(Stored records)
BEGIN

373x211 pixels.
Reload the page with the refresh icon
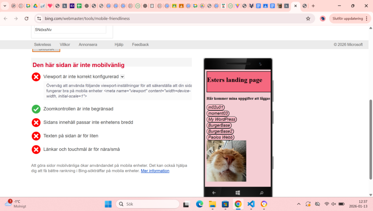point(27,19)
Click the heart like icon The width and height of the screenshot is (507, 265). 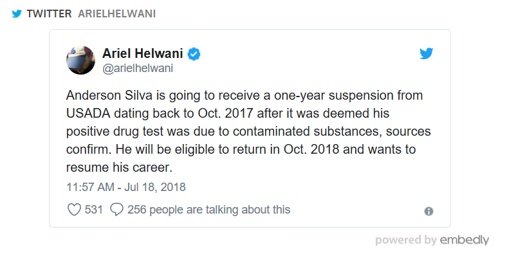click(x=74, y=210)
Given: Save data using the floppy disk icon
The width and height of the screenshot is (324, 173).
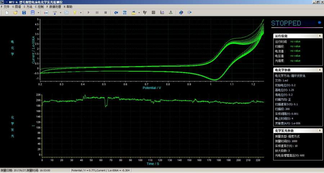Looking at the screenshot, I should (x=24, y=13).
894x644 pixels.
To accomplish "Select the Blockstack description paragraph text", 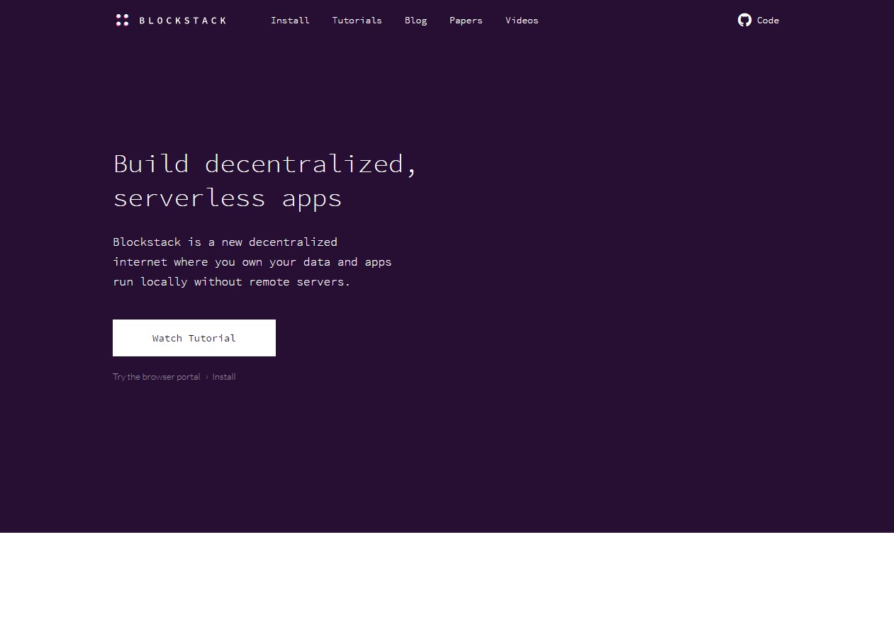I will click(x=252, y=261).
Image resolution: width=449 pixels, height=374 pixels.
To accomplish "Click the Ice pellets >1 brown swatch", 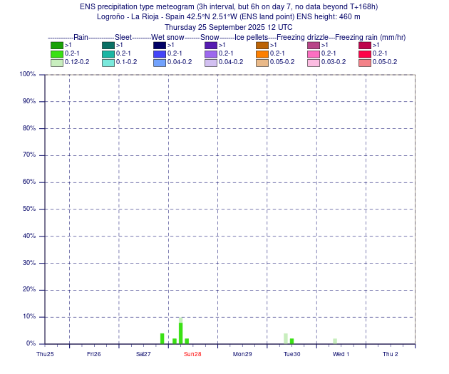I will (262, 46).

END
BEGIN

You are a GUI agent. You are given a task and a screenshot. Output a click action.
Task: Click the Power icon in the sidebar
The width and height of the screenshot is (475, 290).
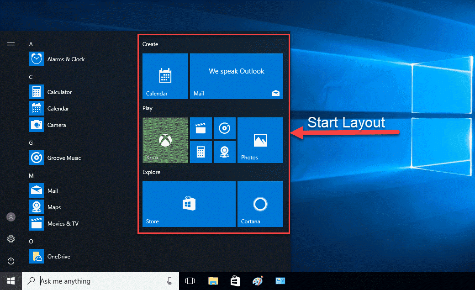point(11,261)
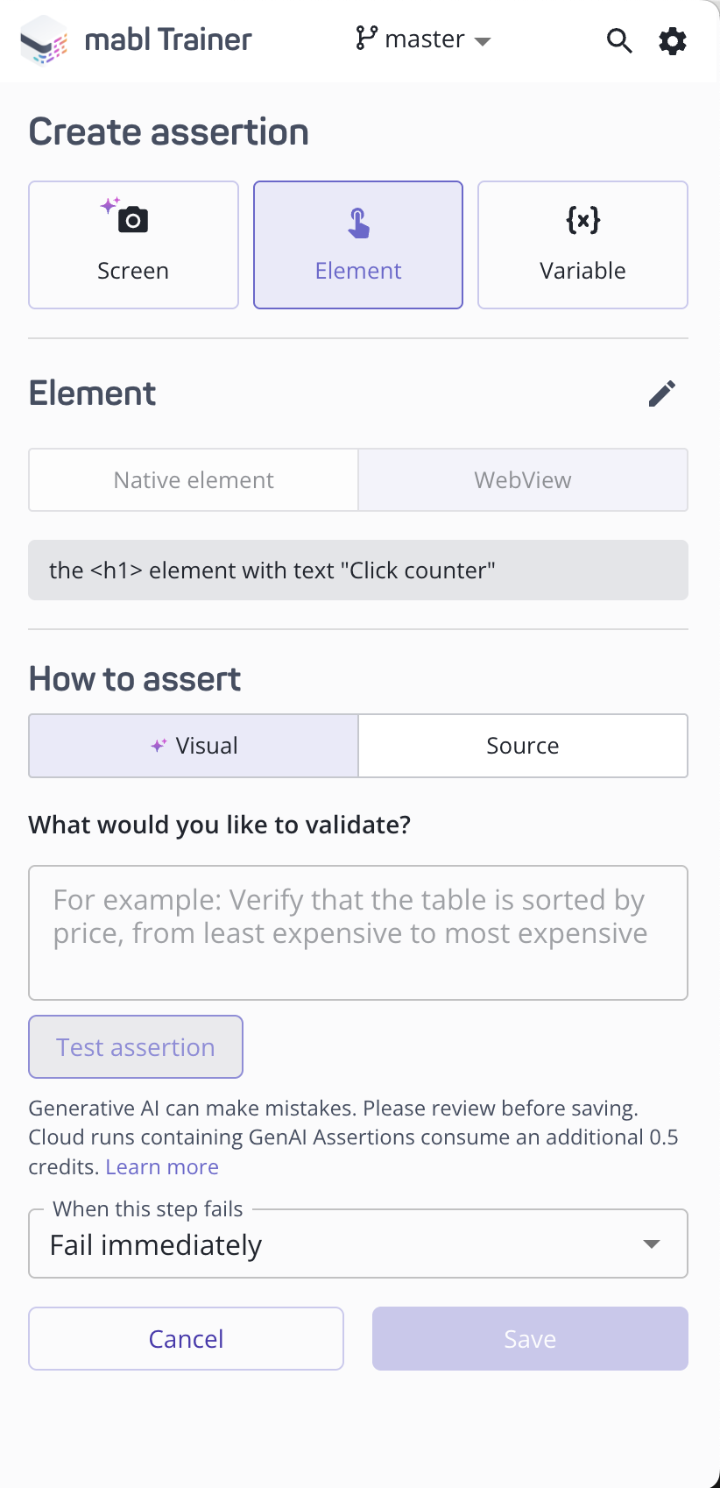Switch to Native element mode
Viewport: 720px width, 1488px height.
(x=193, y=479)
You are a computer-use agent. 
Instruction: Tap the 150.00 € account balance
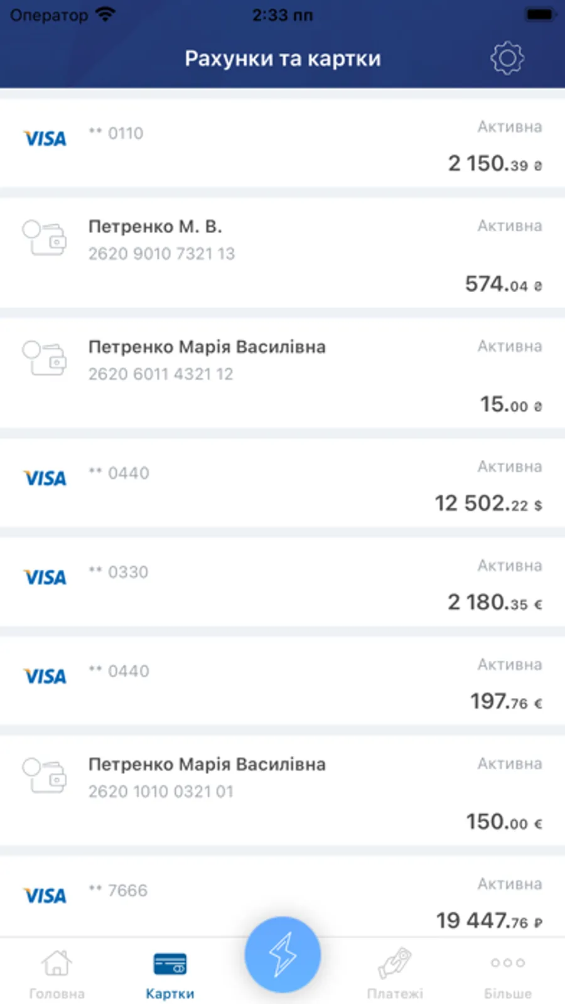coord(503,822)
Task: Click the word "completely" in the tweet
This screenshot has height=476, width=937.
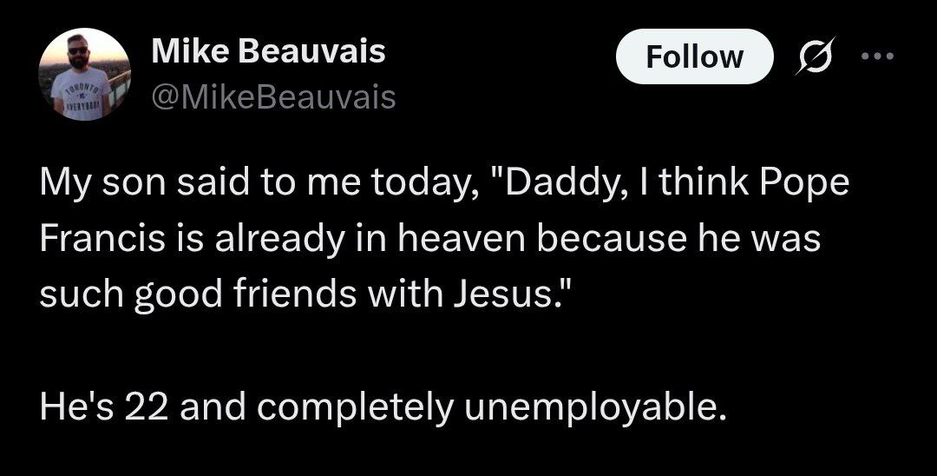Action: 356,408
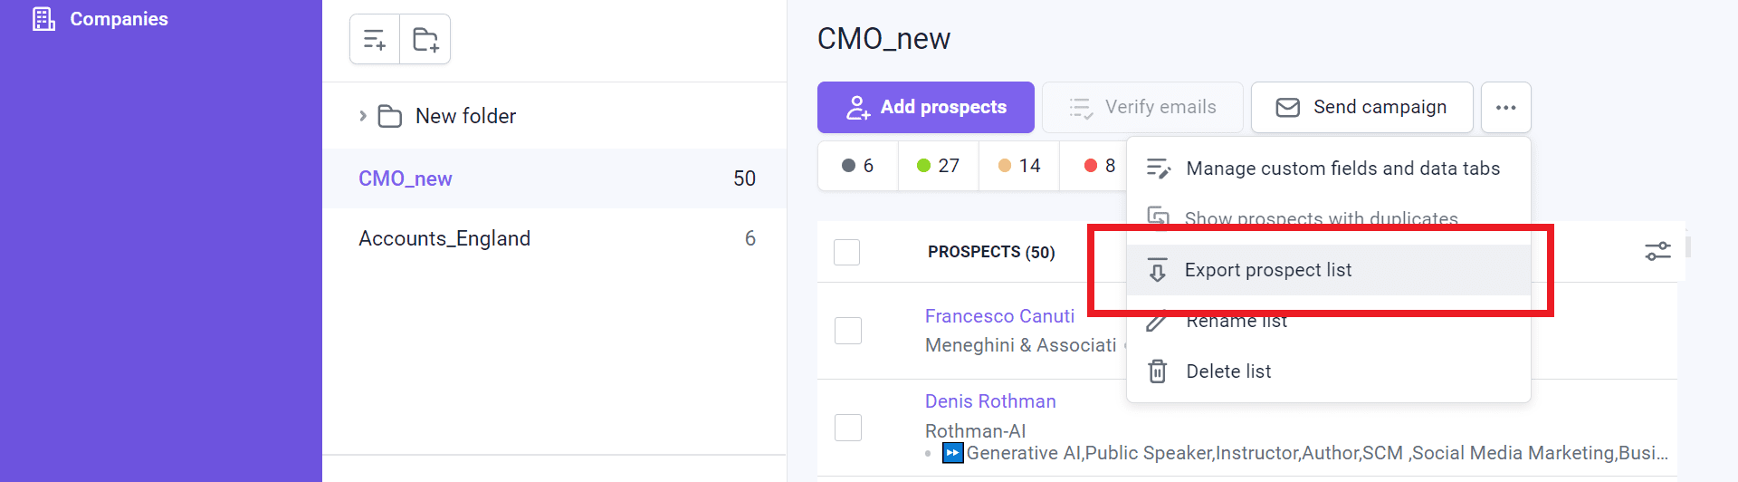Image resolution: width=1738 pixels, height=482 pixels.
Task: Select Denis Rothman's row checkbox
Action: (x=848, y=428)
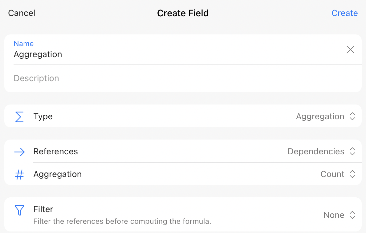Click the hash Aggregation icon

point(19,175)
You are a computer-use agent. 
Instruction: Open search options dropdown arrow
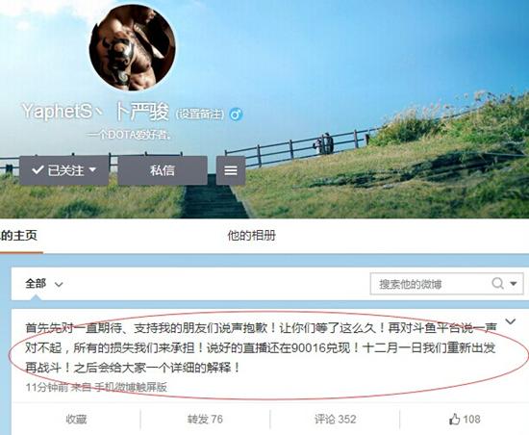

END
BEGIN

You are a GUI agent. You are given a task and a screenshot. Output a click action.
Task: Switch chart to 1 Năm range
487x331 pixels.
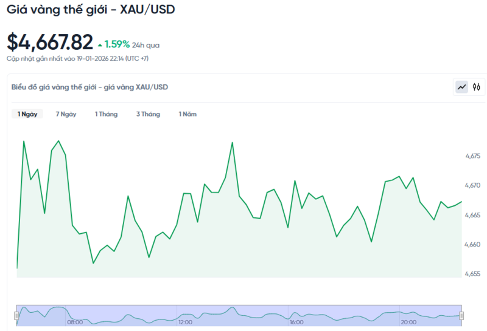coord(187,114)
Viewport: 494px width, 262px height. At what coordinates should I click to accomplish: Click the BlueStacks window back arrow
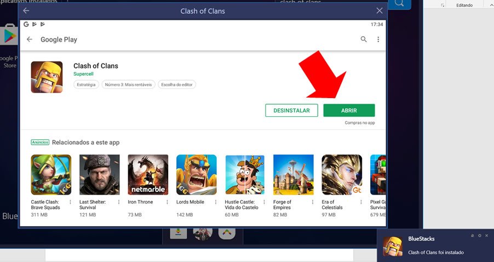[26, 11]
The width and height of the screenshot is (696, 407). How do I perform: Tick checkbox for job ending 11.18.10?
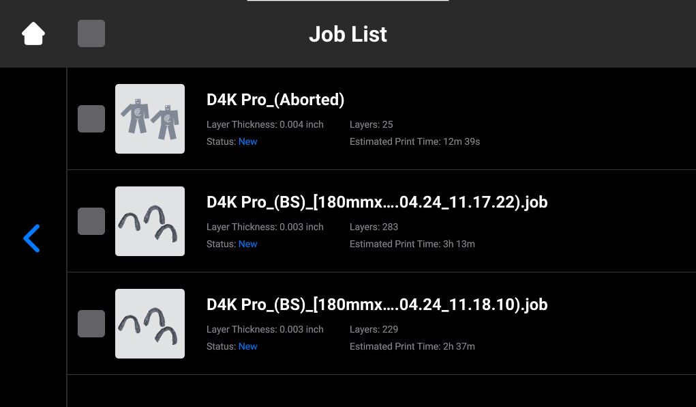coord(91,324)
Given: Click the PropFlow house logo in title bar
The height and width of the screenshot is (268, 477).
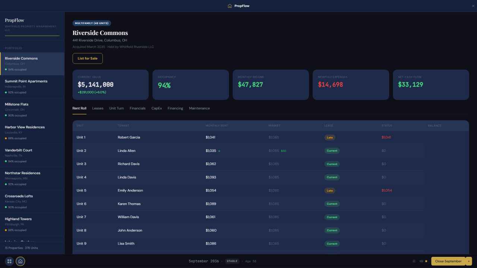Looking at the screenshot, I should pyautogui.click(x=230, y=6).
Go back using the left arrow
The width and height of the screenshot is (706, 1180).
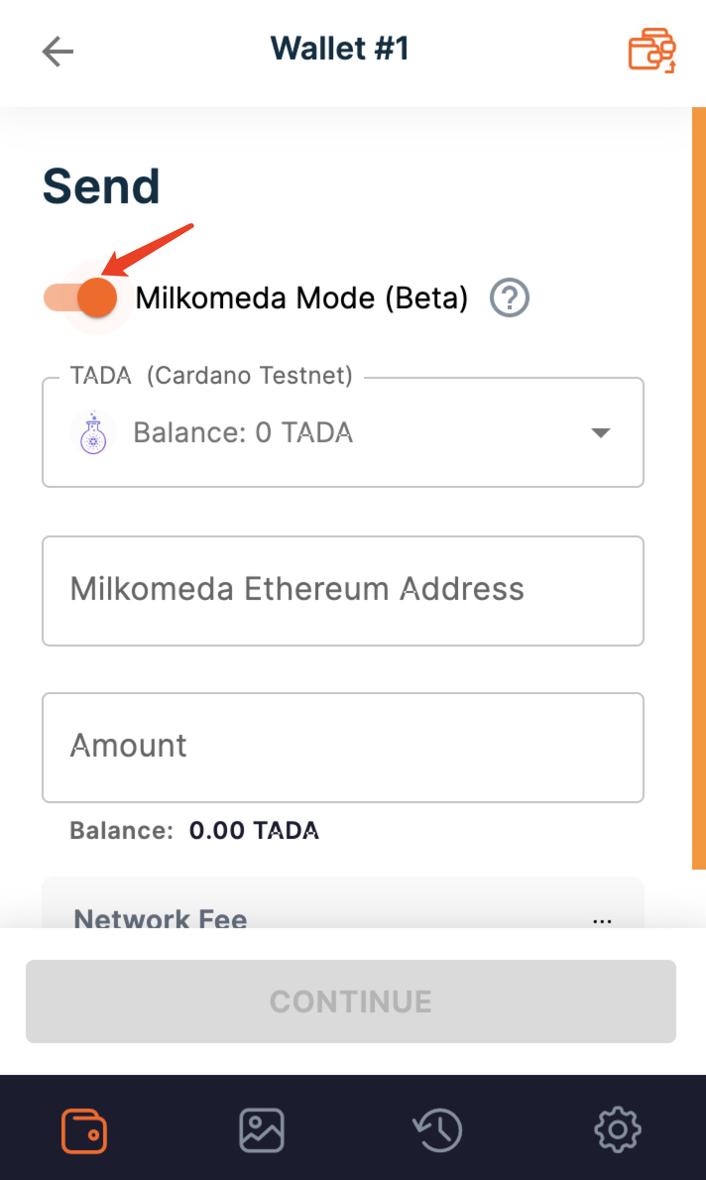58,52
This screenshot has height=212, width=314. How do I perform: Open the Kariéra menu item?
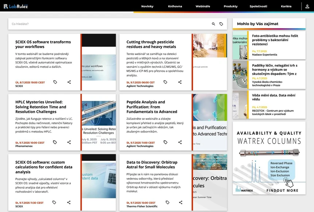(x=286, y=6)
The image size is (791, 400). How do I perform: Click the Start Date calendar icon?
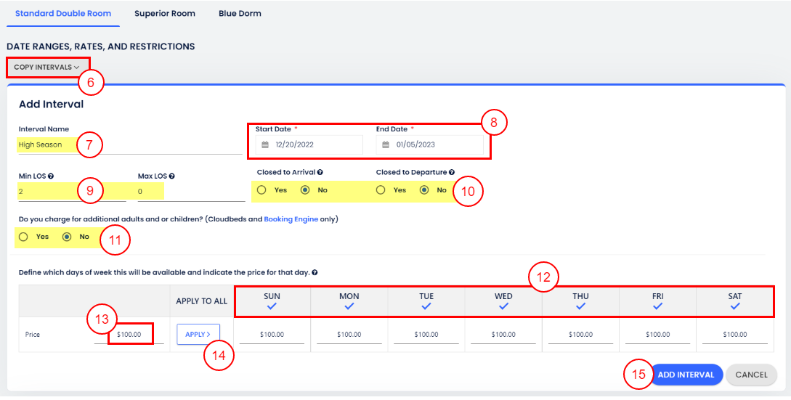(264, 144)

END

PROBLEM |
Both boundary lines included, write out word for word only the lines above from the one containing "The width and height of the screenshot is (475, 290)." to the one containing "Instruction: Open search", leaving out any pictures.

SOLUTION |
The width and height of the screenshot is (475, 290).
point(11,261)
Switch to Native element mode
Viewport: 720px width, 1488px height.
(x=193, y=479)
You are a computer-use agent. 
Instruction: Tap the 150.00 € account balance
coord(503,822)
Task: Click the word "completely" in the tweet
This screenshot has height=476, width=937.
Action: 356,408
Image resolution: width=1738 pixels, height=482 pixels.
Task: Select Denis Rothman's row checkbox
Action: (x=848, y=428)
Click the hash Aggregation icon

point(19,175)
You are a computer-use agent. 
Instruction: Open search options dropdown arrow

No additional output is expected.